To address the limitations of certain East Coast and Midwestern states that prohibit bottle-necked cartridges for hunting, Bushmaster Firearms and LeMag Firearms developed the straight wall 450 Bushmaster round. A similar cartridge was designed by Marlin Firearms, known as the 450 Marlin, for effective one-shot stops on big game animals. Ballistics has been compared to 45-70 Government ammunition.

One company took this concept a step further and converted 45-70 rifle brass to a rimless rebated round to attempt more than mimicking 45-70 ammunition but making it a 1:1 conversion with near identical ballistics called the 45-70 Auto.

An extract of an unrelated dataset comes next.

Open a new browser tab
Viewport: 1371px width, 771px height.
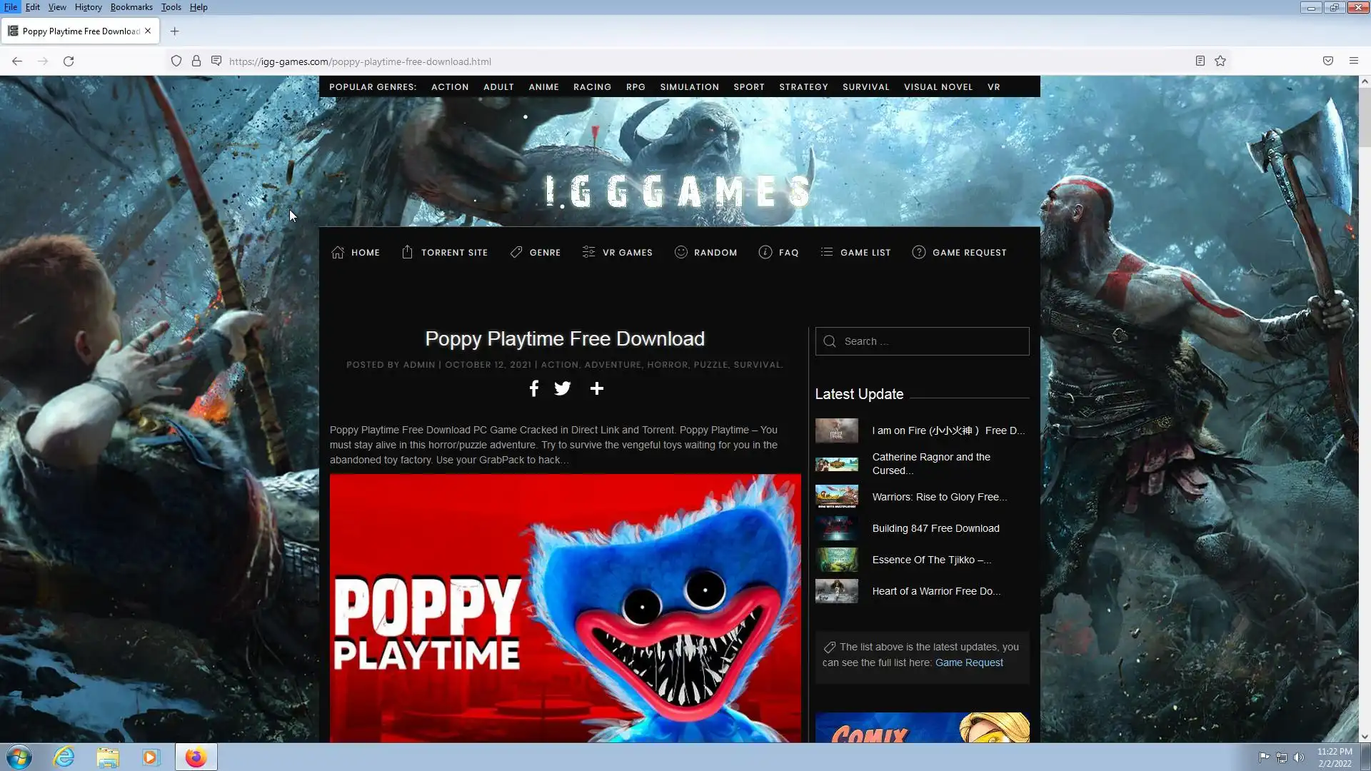[174, 31]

If variety is the spice of life, there is no platform spicier than the common AR-15 platform. Whether you opt for a pistol or a rifle version, you can run various cartridges using everything from .22 LR ammo through .223 Remington or 5.56 NATO ammunition out of the same firearm. Push out the two take-down pins, and you can fire 9mm ammunition or .45 ACP ammo in the same lower receiver. You can quickly switch to .300 Blackout ammunition or 458 SOCOM ammo. To step up to .308 Winchester or something like .338 Lapua ammo, you will need an entirely new rifle, but its smaller cousin's manual of arms and familiarity will be nearly identical.

Remember, if you use a rifle lower receiver to use rifle-length upper receivers instead of pistol-length upper receivers, you will violate the National Firearms Act (NFA). Upper receivers with a barrel length of less than 16 inches must be used on either lower receivers designated as a pistol or a registered short-barreled rifle (SBR).